OBJECTIVE ::
Rewrite the entries below, switching every occurrence of "GUI agent" to "desktop agent" and leaving everything else unchanged.
═════ INFORMATION PROVIDED ═════
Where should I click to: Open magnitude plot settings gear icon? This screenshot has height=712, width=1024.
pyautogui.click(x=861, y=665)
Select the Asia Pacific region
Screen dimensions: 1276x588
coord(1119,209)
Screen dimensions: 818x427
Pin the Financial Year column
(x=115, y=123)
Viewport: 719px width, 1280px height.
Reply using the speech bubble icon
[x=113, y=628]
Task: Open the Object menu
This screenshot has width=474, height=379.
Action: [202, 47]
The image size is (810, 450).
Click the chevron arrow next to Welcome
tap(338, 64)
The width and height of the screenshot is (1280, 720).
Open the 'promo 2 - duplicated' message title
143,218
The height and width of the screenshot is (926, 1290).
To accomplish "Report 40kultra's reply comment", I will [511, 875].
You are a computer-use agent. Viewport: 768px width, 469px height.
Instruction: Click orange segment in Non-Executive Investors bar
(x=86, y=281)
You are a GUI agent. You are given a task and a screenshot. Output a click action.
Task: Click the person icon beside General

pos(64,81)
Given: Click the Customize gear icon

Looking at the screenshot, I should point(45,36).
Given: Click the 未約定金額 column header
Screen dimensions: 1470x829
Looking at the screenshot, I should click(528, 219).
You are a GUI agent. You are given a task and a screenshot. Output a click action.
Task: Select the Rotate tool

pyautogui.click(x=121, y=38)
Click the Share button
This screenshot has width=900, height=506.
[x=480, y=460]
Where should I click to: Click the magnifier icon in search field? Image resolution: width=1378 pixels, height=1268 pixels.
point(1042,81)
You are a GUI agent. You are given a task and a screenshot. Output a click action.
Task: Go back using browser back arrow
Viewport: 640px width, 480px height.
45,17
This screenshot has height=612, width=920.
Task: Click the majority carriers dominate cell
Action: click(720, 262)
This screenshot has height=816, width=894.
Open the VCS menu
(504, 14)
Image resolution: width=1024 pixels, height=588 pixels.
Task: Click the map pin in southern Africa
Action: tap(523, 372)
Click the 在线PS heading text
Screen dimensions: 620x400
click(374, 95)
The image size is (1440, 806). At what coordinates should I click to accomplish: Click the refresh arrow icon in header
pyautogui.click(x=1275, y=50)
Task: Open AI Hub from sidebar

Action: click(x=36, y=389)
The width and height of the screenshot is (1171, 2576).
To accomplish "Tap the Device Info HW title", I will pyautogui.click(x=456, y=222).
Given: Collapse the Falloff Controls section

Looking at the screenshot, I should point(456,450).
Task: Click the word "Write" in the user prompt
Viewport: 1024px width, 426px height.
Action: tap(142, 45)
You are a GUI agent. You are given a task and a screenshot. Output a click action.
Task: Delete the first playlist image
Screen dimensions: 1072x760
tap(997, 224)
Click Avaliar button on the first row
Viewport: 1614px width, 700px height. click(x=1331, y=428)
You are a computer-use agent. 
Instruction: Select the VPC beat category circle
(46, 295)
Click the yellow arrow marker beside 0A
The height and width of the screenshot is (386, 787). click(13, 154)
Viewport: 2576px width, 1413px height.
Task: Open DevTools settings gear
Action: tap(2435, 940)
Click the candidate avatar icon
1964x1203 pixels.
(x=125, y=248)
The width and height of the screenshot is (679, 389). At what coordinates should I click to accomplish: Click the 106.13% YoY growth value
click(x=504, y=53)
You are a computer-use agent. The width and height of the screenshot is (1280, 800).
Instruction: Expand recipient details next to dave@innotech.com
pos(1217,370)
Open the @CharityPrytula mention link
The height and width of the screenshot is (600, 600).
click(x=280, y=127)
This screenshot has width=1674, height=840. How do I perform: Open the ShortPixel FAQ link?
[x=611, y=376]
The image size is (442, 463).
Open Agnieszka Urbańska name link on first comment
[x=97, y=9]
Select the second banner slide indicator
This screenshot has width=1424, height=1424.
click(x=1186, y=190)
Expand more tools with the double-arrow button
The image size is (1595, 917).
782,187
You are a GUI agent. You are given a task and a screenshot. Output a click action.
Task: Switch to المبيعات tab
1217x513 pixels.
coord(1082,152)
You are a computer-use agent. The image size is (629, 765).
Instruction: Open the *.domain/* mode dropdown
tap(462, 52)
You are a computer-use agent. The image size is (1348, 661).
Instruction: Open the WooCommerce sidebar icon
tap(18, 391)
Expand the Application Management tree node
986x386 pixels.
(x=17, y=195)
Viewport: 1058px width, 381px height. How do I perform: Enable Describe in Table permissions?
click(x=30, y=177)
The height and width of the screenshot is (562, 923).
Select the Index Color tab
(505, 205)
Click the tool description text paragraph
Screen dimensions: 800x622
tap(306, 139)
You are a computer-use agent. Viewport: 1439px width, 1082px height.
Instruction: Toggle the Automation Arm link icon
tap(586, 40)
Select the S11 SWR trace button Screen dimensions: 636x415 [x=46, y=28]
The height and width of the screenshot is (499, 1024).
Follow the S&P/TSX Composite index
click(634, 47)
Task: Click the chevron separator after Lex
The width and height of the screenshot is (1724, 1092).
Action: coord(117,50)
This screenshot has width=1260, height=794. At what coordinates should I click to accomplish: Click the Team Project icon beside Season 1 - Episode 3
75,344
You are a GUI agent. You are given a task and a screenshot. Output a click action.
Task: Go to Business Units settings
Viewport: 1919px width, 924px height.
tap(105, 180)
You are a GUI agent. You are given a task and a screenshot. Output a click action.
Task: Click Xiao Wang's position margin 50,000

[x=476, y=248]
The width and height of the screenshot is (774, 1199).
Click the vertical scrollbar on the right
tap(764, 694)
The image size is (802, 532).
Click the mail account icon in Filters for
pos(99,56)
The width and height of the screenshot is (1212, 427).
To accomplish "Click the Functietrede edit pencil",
═════
RESULT OF THE TASK ::
Where should I click to: Open magnitude plot settings gear icon? This screenshot has height=712, width=1024.
pyautogui.click(x=861, y=665)
Select the Asia Pacific region
Screen dimensions: 1276x588
coord(1119,209)
Screen dimensions: 818x427
Pin the Financial Year column
(x=115, y=123)
Viewport: 719px width, 1280px height.
Reply using the speech bubble icon
[x=113, y=628]
Task: Open the Object menu
This screenshot has width=474, height=379.
Action: [202, 47]
The image size is (810, 450).
Click the chevron arrow next to Welcome
tap(338, 64)
The width and height of the screenshot is (1280, 720).
Open the 'promo 2 - duplicated' message title
143,218
The height and width of the screenshot is (926, 1290).
To accomplish "Report 40kultra's reply comment", I will [511, 875].
You are a computer-use agent. Viewport: 768px width, 469px height.
Instruction: Click orange segment in Non-Executive Investors bar
(x=86, y=281)
You are a desktop agent. You are given a task and a screenshot. Output a click action.
Task: Click the person icon beside General

pos(64,81)
Given: Click the Customize gear icon

Looking at the screenshot, I should point(45,36).
Given: Click the 未約定金額 column header
Screen dimensions: 1470x829
Looking at the screenshot, I should click(528, 219).
You are a desktop agent. You are given a task and a screenshot. Output a click action.
Task: Select the Rotate tool

pyautogui.click(x=121, y=38)
Click the Share button
This screenshot has width=900, height=506.
[x=480, y=460]
Where should I click to: Click the magnifier icon in search field? Image resolution: width=1378 pixels, height=1268 pixels.
point(1042,81)
You are a desktop agent. You are given a task and a screenshot. Output a click action.
Task: Go back using browser back arrow
Viewport: 640px width, 480px height.
45,17
This screenshot has height=612, width=920.
Task: Click the majority carriers dominate cell
Action: click(720, 262)
This screenshot has height=816, width=894.
Open the VCS menu
(504, 14)
Image resolution: width=1024 pixels, height=588 pixels.
Task: Click the map pin in southern Africa
Action: tap(523, 372)
Click the 在线PS heading text
Screen dimensions: 620x400
click(374, 95)
The image size is (1440, 806). At what coordinates should I click to accomplish: Click the refresh arrow icon in header
pyautogui.click(x=1275, y=50)
Task: Open AI Hub from sidebar

Action: click(x=36, y=389)
The width and height of the screenshot is (1171, 2576).
To accomplish "Tap the Device Info HW title", I will pyautogui.click(x=456, y=222).
Given: Collapse the Falloff Controls section

Looking at the screenshot, I should point(456,450).
Task: Click the word "Write" in the user prompt
Viewport: 1024px width, 426px height.
Action: tap(142, 45)
You are a desktop agent. You are given a task and a screenshot. Output a click action.
Task: Delete the first playlist image
Screen dimensions: 1072x760
tap(997, 224)
Click Avaliar button on the first row
Viewport: 1614px width, 700px height. click(x=1331, y=428)
You are a computer-use agent. 
Instruction: Select the VPC beat category circle
(46, 295)
Click the yellow arrow marker beside 0A
The height and width of the screenshot is (386, 787). click(13, 154)
Viewport: 2576px width, 1413px height.
Task: Open DevTools settings gear
Action: tap(2435, 940)
Click the candidate avatar icon
1964x1203 pixels.
(x=125, y=248)
The width and height of the screenshot is (679, 389). At what coordinates should I click to accomplish: Click the 106.13% YoY growth value
click(x=504, y=53)
You are a computer-use agent. The width and height of the screenshot is (1280, 800).
Instruction: Expand recipient details next to dave@innotech.com
pos(1217,370)
Open the @CharityPrytula mention link
The height and width of the screenshot is (600, 600).
click(x=280, y=127)
This screenshot has width=1674, height=840. How do I perform: Open the ShortPixel FAQ link?
[x=611, y=376]
The image size is (442, 463).
Open Agnieszka Urbańska name link on first comment
[x=97, y=9]
Select the second banner slide indicator
This screenshot has width=1424, height=1424.
click(x=1186, y=190)
Expand more tools with the double-arrow button
The image size is (1595, 917).
782,187
You are a desktop agent. You are given a task and a screenshot. Output a click action.
Task: Switch to المبيعات tab
1217x513 pixels.
coord(1082,152)
You are a computer-use agent. The image size is (629, 765).
Instruction: Open the *.domain/* mode dropdown
tap(462, 52)
You are a computer-use agent. The image size is (1348, 661).
Instruction: Open the WooCommerce sidebar icon
tap(18, 391)
Expand the Application Management tree node
986x386 pixels.
(x=17, y=195)
Viewport: 1058px width, 381px height. How do I perform: Enable Describe in Table permissions?
click(x=30, y=177)
The height and width of the screenshot is (562, 923).
Select the Index Color tab
(505, 205)
Click the tool description text paragraph
Screen dimensions: 800x622
tap(306, 139)
You are a computer-use agent. Viewport: 1439px width, 1082px height.
Instruction: Toggle the Automation Arm link icon
tap(586, 40)
Select the S11 SWR trace button Screen dimensions: 636x415 [x=46, y=28]
The height and width of the screenshot is (499, 1024).
Follow the S&P/TSX Composite index
click(634, 47)
Task: Click the chevron separator after Lex
The width and height of the screenshot is (1724, 1092).
Action: coord(117,50)
This screenshot has width=1260, height=794. At what coordinates should I click to accomplish: Click the Team Project icon beside Season 1 - Episode 3
75,344
You are a desktop agent. You are given a task and a screenshot. Output a click action.
Task: Go to Business Units settings
Viewport: 1919px width, 924px height.
tap(105, 180)
You are a desktop agent. You are given a task and a screenshot. Output a click action.
Task: Click Xiao Wang's position margin 50,000

[x=476, y=248]
The width and height of the screenshot is (774, 1199).
Click the vertical scrollbar on the right
tap(764, 694)
The image size is (802, 532).
Click the mail account icon in Filters for
pos(99,56)
The width and height of the screenshot is (1212, 427).
To accomplish "Click the Functietrede edit pencil",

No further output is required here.